WORK INSTRUCTION
If a line of the records holds the word "agent", copy it out.

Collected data
╭──
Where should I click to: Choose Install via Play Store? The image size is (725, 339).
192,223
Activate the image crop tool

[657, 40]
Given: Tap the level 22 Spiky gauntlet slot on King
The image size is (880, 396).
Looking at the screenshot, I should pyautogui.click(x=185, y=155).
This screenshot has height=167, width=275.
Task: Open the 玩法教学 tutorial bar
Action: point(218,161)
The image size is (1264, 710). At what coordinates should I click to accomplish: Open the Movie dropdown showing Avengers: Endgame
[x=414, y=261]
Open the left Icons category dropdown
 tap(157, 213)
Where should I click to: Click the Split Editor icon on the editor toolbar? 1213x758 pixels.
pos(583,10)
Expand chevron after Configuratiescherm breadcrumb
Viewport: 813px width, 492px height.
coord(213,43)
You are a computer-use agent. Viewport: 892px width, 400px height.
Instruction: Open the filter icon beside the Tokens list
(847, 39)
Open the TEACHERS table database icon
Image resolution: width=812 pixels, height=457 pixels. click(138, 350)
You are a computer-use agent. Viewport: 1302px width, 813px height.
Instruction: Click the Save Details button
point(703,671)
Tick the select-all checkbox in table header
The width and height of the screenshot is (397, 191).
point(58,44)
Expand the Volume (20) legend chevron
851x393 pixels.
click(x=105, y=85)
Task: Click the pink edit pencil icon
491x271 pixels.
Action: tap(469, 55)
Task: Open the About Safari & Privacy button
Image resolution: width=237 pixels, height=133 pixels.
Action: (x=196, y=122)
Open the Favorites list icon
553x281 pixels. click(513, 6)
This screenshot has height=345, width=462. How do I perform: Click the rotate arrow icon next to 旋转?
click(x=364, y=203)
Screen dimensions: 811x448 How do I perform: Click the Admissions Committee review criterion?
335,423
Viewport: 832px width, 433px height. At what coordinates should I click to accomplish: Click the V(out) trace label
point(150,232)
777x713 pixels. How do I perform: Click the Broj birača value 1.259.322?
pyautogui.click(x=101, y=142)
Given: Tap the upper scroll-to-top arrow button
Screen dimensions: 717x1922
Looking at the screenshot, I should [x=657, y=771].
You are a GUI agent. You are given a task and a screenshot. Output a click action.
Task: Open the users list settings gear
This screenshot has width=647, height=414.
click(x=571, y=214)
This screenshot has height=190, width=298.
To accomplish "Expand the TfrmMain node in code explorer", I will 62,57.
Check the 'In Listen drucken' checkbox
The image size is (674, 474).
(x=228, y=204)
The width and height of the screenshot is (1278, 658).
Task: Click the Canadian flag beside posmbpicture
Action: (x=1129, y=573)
╰──
TASK SOLUTION
You are a computer-use agent. Viewport: 892px width, 400px height.
You are a computer-use agent. Viewport: 1302px width, 813px height.
You are a GUI agent. You are given a task and a screenshot. Output a click action.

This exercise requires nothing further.